### Study questions
1. Answer these questions about the forum thread on EMS songs, marking each answer with its letter:
(a) Which song was always on the radio when MMiz started training in 2002?
(b) What does rescuecpt almost always ask middle-aged men during the medical history review?
(c) Which song does coloradoemt choose for running emergent?
2. Pick up the forum thread on EMS songs after its final post and carry it forward.

# Great EMS Songs



## MMiz (May 28, 2005)

Back in 2002, when I first started my education on saving lives   , I used to always joked with my classmates.  That Enrique Iglesias "Hero" song was always on the radio, and during clinicals I'd whisper to my patients "Let me be your hero," like that spanish guy would do at the beginning of the song.  Most laughed and thought it was funny.  Others gave me a weird look.

I don't really have an EMS song right now, but what songs would you really associate with EMS / FF?  What song would you play if you were coding?  What about if you were in a cheesy movie and needed the stereotypical song?


----------



## rescuecpt (May 28, 2005)

LOL, lemme see if any songs pop into my head while I'm out there on the "mean streets" of Commack today.

I DO have a "line" though.  In my  review of the pt's medical history, I almost always ask middle aged men if they're pregnant.  Most of them laugh and it relieves some tension, others take a second to figure out what I'm asking, then go "um, no".  HEHEHE.


----------



## ECC (May 28, 2005)

C'mon C'mon...Rescue Me theme song

Fire...Ohio Players (Ladder 49)

Shine your light (Ladder 49)

Fighting 17th (Backdraft)

Big City Lights (Scorpions)


----------



## coloradoemt (May 28, 2005)

When I am on my rig I guess I would choose songs like this:

Godsmack-Awake;   for any pt brought in alive...   

N2Deep- Back to the Hotel; just cruising or going to post  B) 

Limp Bizkit-Rollin; Runnin emergent... deffinately :lol: 

On the fire side, across the board, Damage Inc. by Metallica


----------



## Jon (May 28, 2005)

> _Originally posted by rescuecpt_@May 28 2005, 06:18 AM
> * LOL, lemme see if any songs pop into my head while I'm out there on the "mean streets" of Commack today.
> 
> I DO have a "line" though.  In my  review of the pt's medical history, I almost always ask middle aged men if they're pregnant.  Most of them laugh and it relieves some tension, others take a second to figure out what I'm asking, then go "um, no".  HEHEHE. *


 I've always wanted to do that....

### Excerpted data
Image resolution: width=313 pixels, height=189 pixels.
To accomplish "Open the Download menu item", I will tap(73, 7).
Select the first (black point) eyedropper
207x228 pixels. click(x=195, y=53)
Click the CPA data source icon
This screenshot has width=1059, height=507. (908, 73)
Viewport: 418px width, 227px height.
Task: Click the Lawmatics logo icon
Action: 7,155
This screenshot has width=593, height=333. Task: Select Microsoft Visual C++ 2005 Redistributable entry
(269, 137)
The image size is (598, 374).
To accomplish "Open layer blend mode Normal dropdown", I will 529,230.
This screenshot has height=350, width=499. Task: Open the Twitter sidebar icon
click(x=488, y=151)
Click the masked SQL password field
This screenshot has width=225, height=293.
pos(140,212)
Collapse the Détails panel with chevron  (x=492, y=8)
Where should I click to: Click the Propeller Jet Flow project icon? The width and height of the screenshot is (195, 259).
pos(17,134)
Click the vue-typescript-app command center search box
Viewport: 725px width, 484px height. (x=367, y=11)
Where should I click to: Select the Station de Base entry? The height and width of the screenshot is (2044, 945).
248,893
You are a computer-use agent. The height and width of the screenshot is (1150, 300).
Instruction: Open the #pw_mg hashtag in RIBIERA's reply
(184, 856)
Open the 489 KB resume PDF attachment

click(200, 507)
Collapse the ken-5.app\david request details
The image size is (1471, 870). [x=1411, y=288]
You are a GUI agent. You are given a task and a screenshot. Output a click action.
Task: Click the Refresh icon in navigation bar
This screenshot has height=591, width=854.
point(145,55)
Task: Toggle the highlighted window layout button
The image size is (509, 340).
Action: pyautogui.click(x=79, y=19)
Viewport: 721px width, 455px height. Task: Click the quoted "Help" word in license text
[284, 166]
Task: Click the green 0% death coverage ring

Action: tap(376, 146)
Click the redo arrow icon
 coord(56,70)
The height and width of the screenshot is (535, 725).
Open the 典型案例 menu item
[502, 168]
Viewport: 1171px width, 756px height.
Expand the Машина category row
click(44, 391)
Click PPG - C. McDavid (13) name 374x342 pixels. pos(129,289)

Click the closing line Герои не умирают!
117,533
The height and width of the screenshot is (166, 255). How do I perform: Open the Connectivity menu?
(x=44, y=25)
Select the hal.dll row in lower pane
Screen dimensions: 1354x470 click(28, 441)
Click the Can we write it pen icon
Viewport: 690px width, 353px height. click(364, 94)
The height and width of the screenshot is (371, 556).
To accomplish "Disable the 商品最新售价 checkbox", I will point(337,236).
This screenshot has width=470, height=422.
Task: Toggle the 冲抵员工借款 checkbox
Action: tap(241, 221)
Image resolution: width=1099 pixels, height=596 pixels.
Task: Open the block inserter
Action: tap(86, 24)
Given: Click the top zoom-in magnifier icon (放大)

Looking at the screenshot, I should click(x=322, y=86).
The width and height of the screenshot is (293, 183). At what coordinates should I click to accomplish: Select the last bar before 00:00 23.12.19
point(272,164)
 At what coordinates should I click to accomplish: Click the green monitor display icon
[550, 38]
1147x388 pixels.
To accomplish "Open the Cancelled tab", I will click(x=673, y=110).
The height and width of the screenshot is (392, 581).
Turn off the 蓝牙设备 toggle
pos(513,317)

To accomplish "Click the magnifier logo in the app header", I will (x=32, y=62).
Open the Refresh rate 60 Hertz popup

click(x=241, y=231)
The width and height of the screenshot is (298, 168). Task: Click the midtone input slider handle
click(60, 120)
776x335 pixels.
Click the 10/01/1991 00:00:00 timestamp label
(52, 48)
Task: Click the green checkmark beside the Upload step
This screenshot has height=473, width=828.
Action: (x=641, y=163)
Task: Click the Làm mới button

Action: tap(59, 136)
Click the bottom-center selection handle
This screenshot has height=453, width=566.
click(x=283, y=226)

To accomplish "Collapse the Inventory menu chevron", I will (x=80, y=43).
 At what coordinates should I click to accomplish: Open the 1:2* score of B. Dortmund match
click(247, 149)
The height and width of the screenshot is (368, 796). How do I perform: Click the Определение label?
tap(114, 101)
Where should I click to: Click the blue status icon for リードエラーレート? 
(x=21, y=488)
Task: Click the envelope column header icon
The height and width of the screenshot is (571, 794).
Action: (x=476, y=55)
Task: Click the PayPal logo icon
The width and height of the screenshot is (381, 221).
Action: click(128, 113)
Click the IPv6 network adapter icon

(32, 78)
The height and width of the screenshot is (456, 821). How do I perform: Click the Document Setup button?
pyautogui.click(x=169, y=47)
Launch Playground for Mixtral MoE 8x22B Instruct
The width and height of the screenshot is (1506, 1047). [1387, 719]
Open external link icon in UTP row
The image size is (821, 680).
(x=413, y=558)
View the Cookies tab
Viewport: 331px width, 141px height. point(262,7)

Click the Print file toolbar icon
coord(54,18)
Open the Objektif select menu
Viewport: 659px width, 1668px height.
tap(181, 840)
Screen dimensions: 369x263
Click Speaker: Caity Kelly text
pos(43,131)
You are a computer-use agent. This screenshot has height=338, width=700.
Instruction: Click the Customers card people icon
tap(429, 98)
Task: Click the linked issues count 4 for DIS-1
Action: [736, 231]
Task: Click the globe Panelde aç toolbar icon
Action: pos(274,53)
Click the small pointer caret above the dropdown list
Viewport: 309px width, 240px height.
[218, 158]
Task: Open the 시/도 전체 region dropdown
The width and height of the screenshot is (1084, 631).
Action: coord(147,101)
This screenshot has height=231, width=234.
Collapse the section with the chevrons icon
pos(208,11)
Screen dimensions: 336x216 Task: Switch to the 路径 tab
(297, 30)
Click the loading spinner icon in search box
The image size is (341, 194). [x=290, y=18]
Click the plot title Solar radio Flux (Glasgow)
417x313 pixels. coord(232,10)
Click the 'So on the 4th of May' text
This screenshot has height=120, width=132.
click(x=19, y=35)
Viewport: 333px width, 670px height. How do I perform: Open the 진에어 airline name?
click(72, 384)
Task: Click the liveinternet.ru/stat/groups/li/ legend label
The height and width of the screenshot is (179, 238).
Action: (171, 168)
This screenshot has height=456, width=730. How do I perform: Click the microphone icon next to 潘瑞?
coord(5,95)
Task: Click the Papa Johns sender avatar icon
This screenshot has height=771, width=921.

### Answers in order
1.
(a) Enrique Iglesias's "Hero."
(b) Whether they're pregnant.
(c) "Rollin" by Limp Bizkit.

2.
I do often ask "sex"  I've gotten the usual "yes" and "often" and some strange looks...

Jon


----------



## Jon (May 28, 2005)

> _Originally posted by ECC_@May 28 2005, 08:36 AM
> *C'mon C'mon...Rescue Me theme song
> 
> Fire...Ohio Players (Ladder 49)
> ...



Good songs.

Any other good song for running lights???


----------



## Luno (May 29, 2005)

hmmm, I would have to say

Down with the Sickness/Disturbed
Let the Bodies Hit the Floor/Drowning Pool
The Beautiful People/Marilyn Manson
Slither/Velvet Revolver (well, that was Bravo 97's song)

of course we also responded to psych calls wearing black latex gloves,  h34r:


----------



## ECC (May 29, 2005)

Fire Water Burn (Dance Remix Bloodhound Gang)

Hurricaine (Scorpions)

Spirit in the Sky (Norman Greenbaum...Centereach Ladder 5's theme)

Heat Wave (Lynda Ronsdadt)

Burning Down then House (Talking Heads)

Ill come up with a few more...


----------



## ECC (May 29, 2005)

> _Originally posted by Luno_@May 28 2005, 11:47 PM
> * Let the Bodies Hit the Floor/Drowning Pool
> *


 That song ROCKS!


----------



## cbdemt (May 29, 2005)

Totally not ems related at all, but Somebody Told Me by The Killers was playing the other day as we were running hot to a call... it was pretty kick a$$ - the song goes well with the siren!     It was wierd... put me in the best mood!


----------



## ffemt8978 (May 29, 2005)

> _Originally posted by ECC+May 28 2005, 09:59 PM--></div><table border='0' align='center' width='95%' cellpadding='3' cellspacing='1'><tr><td>*QUOTE* (ECC @ May 28 2005, 09:59 PM)</td></tr><tr><td id='QUOTE'> <!--QuoteBegin-Luno_@May 28 2005, 11:47 PM
> * Let the Bodies Hit the Floor/Drowning Pool
> *


That song ROCKS! [/b][/quote]
 When I worked security in a hospital, that was our theme song.  B)


----------



## rescuemedic7306 (May 29, 2005)

When I was working over in Willmar MN, my partner had a phone with various downloaded ringtones on it......so, depending on the call, we would play the 'CHiPs' theme, or 'Mission Impossible' through the PA speaker as we headed down 1st street.....strangely it seemed to work better than the weeeewaaas!


----------



## rescuemedic7306 (May 29, 2005)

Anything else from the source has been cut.